__EXCERPTED PASSAGE__.
┄┄┄┄┄┄
Am Mittwoch, den 22.02.2006, 09:08 +0100 schrieb Robert Schuster:
> Hi,
> as mentioned in PR 26157[0] I observed that the JDK's JTextArea adjusts its 
> size
> automatically when the characters leave the allocation area of the component.
> Our JTextArea did not have this functionality until now.
> 
> It took me a while to find out where to place the code that could do the
> neccessary checks which should prevent unneeded revalidate() calls.
> 
> While implementing this I found and fixed two problems in PlainView:
> 
> 1) The switch statement in getPreferredSpan always fell into the Y_AXIS case.
> 
> 2) In changeUpdate() the maxLineLength value could never shrink when 
> characters
> are removed on one line only. I added a check whether the characters are 
> removed
> from the current longest line and update the maxLineLength value if that is 
> the
> case.

Great!

<<
     switch (axis)
       {
       case X_AXIS:
-        span = determineMaxLineLength();
+        return determineMaxLineLength();
       case Y_AXIS:
       default:
-        span = metrics.getHeight() * el.getElementCount();
-        break;
+        return metrics.getHeight() * el.getElementCount();
       }
-    return span;

>>

I'd rather have inserted a break in the X_AXIS case. Having only 1 exit
point in methods makes the code easier to understand and more
importantly, data flow analysis tools sometimes don't play nice with
more exit points.
┄┄┄┄┄┄
__INPUT DATA__.
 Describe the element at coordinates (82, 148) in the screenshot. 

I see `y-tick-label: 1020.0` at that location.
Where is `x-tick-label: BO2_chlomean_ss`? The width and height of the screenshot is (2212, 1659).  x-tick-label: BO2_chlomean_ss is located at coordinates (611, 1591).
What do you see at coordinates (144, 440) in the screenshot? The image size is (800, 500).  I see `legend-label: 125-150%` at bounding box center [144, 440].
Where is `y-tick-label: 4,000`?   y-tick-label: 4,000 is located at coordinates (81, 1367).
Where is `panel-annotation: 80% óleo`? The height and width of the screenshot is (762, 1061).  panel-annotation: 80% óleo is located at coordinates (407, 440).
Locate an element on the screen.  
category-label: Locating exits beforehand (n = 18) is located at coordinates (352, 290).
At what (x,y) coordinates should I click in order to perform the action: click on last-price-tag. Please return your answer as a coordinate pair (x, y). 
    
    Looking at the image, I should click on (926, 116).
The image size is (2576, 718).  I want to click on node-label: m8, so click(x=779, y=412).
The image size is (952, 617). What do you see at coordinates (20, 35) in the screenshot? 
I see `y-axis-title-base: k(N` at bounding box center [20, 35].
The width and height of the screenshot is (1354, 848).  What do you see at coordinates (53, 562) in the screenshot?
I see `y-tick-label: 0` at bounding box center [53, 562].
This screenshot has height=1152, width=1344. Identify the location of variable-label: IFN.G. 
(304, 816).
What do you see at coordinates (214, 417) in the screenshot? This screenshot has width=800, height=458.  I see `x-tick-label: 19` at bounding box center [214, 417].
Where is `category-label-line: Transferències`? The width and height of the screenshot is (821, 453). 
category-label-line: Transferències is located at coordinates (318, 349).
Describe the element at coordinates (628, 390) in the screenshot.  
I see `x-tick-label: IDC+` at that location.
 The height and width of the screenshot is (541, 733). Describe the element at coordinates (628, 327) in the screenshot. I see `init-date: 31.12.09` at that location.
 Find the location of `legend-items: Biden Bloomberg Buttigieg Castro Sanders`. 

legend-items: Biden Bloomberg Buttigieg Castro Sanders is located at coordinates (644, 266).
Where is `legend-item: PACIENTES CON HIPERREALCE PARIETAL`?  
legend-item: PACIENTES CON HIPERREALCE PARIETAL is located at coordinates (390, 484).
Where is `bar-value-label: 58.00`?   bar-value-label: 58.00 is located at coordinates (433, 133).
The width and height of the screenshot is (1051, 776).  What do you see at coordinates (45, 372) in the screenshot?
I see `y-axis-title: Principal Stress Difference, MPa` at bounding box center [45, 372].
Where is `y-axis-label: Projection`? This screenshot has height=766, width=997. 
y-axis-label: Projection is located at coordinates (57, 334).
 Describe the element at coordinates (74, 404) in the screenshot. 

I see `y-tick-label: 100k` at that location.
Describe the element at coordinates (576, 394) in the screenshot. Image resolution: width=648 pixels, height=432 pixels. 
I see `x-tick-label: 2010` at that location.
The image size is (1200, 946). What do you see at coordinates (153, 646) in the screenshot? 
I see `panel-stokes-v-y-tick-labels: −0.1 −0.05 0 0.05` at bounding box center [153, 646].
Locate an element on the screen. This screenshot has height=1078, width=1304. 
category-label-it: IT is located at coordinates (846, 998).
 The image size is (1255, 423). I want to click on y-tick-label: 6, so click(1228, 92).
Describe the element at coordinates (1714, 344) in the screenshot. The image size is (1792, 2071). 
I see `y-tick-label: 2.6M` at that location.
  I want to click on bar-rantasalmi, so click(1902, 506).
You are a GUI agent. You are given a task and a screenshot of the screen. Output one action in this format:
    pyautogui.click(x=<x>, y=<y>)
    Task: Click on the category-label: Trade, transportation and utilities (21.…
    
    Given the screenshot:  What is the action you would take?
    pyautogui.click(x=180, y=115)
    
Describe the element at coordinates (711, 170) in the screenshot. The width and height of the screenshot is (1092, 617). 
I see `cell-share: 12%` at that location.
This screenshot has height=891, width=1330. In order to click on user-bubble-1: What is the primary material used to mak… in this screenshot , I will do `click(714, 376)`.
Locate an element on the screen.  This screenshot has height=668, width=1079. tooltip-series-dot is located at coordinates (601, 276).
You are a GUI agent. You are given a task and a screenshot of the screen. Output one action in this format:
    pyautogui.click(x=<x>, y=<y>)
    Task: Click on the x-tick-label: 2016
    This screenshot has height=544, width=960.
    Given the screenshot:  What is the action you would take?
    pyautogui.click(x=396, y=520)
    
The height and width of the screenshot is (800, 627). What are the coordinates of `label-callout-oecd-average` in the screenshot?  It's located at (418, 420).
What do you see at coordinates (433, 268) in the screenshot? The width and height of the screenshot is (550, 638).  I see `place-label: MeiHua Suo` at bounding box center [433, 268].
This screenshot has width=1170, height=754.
┄┄┄┄┄┄
__EXERCISE REQUIREMENTS__.
**A.** List every method name that appears in the JTextArea patch discussion.
**B.** Render this sentence from the JTextArea patch discussion in Spanish: "I'd rather have inserted a break in the X_AXIS case."
**C.** Print the JTextArea patch discussion from "Am Mittwoch, den" up to and including "the Y_AXIS case.".
Work only from the JTextArea patch discussion, not the records.

__RESPONSES TO THE TASKS__.
**A.**
getPreferredSpan
changeUpdate
revalidate
determineMaxLineLength
getHeight
getElementCount

**B.** Habría preferido insertar un break en el caso X_AXIS.

**C.**
Am Mittwoch, den 22.02.2006, 09:08 +0100 schrieb Robert Schuster:
> Hi,
> as mentioned in PR 26157[0] I observed that the JDK's JTextArea adjusts its 
> size
> automatically when the characters leave the allocation area of the component.
> Our JTextArea did not have this functionality until now.
> 
> It took me a while to find out where to place the code that could do the
> neccessary checks which should prevent unneeded revalidate() calls.
> 
> While implementing this I found and fixed two problems in PlainView:
> 
> 1) The switch statement in getPreferredSpan always fell into the Y_AXIS case.